To assess the conservation of synteny in the genomic regions harboring fibL in Lepidoptera and Trichoptera, we analyzed the corresponding sequences in several representatives of both taxa. We examined the genomes of four moths and one caddisfly (B. mori, I. masculella, M. aruncella, N. cornuta, and Himalopsyche kuldschensis). Our analysis revealed that in the species studied, the fibL gene is on the same contig/chromosome as several conserved genes, including dynein regulatory complex subunit 4 (DRC4) and histone deacetylase 11 (HDAC11). However, the order of these genes is not conserved, preventing us from identifying the exact location of FibL in micropterigids. Notably, the fibX gene in N. cornuta is located on the same contig as DRC4 and HDAC11, suggesting that fibX could be an ortholog of fibL, which has undergone significant divergence. Additional data from micropterigids are needed to confirm that fibX is an ortholog of fibL.
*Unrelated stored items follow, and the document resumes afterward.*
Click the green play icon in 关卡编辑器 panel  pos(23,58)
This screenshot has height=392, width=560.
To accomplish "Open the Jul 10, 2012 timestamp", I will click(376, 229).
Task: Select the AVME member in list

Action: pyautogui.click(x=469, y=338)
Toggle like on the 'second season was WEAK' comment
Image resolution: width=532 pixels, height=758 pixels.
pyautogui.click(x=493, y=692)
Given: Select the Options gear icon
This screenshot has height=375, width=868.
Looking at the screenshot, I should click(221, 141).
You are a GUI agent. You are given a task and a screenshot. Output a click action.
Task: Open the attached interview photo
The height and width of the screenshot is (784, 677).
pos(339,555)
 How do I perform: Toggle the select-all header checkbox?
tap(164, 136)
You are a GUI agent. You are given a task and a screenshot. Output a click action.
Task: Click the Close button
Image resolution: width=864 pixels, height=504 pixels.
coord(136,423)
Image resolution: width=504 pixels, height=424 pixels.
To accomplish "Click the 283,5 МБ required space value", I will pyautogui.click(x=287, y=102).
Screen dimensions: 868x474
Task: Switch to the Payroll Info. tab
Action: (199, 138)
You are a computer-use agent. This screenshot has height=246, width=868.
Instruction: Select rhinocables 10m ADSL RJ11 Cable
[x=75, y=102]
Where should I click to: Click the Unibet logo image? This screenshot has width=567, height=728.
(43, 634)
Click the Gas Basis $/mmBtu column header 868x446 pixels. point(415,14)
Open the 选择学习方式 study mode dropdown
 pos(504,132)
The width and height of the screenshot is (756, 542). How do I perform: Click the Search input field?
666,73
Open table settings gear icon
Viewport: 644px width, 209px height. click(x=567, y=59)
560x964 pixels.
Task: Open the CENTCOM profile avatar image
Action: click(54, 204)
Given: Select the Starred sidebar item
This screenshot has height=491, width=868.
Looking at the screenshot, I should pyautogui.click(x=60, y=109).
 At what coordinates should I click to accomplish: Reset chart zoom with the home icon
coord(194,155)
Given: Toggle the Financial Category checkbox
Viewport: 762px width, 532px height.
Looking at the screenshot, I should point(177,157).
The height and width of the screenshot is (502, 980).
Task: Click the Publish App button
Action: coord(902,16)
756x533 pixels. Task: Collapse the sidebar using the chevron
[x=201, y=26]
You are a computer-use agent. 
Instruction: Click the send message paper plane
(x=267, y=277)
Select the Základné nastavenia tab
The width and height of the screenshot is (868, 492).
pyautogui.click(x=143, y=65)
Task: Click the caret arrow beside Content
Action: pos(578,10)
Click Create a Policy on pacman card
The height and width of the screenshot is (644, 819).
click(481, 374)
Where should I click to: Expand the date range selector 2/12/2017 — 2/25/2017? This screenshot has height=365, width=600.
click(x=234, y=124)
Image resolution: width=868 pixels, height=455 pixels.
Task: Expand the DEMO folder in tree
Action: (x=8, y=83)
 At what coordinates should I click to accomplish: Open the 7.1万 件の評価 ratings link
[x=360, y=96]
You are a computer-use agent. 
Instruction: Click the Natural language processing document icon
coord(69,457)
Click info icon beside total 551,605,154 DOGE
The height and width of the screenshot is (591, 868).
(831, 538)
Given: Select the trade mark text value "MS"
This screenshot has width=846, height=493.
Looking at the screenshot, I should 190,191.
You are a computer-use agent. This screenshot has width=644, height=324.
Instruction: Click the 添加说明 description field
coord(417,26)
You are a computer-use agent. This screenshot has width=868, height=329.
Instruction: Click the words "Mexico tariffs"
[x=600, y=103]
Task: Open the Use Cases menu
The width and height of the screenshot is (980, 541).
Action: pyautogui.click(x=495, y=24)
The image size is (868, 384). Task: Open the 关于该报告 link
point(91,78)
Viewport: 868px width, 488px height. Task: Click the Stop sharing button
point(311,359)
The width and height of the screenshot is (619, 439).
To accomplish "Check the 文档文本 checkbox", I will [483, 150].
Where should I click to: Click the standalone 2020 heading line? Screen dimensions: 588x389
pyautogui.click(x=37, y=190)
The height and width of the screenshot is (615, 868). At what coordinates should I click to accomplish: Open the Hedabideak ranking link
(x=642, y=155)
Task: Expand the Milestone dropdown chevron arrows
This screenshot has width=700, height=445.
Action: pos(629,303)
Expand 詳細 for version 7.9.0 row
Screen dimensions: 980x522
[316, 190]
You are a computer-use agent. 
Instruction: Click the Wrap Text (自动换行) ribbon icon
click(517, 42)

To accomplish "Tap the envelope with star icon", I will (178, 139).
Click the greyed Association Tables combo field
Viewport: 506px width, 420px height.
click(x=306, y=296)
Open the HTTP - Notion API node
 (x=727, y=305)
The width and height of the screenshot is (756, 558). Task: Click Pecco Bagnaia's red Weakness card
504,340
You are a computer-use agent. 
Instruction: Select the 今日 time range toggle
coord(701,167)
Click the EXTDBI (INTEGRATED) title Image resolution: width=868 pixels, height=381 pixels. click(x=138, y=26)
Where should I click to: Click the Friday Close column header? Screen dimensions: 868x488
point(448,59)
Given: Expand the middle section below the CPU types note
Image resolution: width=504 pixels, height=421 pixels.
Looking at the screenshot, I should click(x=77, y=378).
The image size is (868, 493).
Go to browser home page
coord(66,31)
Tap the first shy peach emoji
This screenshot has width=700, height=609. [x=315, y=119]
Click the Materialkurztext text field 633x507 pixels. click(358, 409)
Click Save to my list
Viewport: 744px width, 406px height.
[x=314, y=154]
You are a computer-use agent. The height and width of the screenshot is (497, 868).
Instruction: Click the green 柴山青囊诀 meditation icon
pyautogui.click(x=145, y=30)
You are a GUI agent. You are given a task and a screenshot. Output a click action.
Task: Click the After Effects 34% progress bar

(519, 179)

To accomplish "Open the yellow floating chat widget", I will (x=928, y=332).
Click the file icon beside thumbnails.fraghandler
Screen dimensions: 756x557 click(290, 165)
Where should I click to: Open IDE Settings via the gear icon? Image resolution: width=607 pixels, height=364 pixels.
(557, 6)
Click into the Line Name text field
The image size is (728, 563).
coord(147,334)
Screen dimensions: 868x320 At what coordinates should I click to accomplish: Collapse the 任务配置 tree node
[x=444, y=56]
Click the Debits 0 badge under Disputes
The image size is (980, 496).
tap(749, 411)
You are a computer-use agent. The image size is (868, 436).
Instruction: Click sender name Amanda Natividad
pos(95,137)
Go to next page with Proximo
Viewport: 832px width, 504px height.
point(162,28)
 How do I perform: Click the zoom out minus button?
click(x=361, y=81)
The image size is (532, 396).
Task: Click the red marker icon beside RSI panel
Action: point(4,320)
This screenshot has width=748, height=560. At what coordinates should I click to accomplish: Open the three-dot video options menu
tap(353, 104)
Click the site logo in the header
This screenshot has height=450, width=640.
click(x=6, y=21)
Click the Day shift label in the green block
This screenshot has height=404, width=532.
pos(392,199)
Loss of FibH and the loss or divergence of FibL is specific for Micropterigidae
Is the absence of FibH specific to the family Micropterigidae or does it also apply to other Lepidoptera? For the subsequent analysis, we chose two representative species from the family Eriocraniidae in the suborder Eriocranoidea, which is known by its basal split from other Lepidoptera 18. We generated transcriptomes of the final-instar larvae of both Eriocraniidae species and performed BLAST searches to identify homologous sequences of fibH and fibL genes. We successfully identified sequences similar to those of fibH and fibL in both eriocraniid species. The resulting alignments of putative FibH and FibL proteins with sequences of several homologs in both Lepidoptera and Trichoptera are shown in Figs. 4 and S1, respectively. Both proteins contain conserved sequences that are characteristic of fibroins. Our results suggest that the absence of fibH and substantial divergence or loss of fibL are specific to Micropterigidae.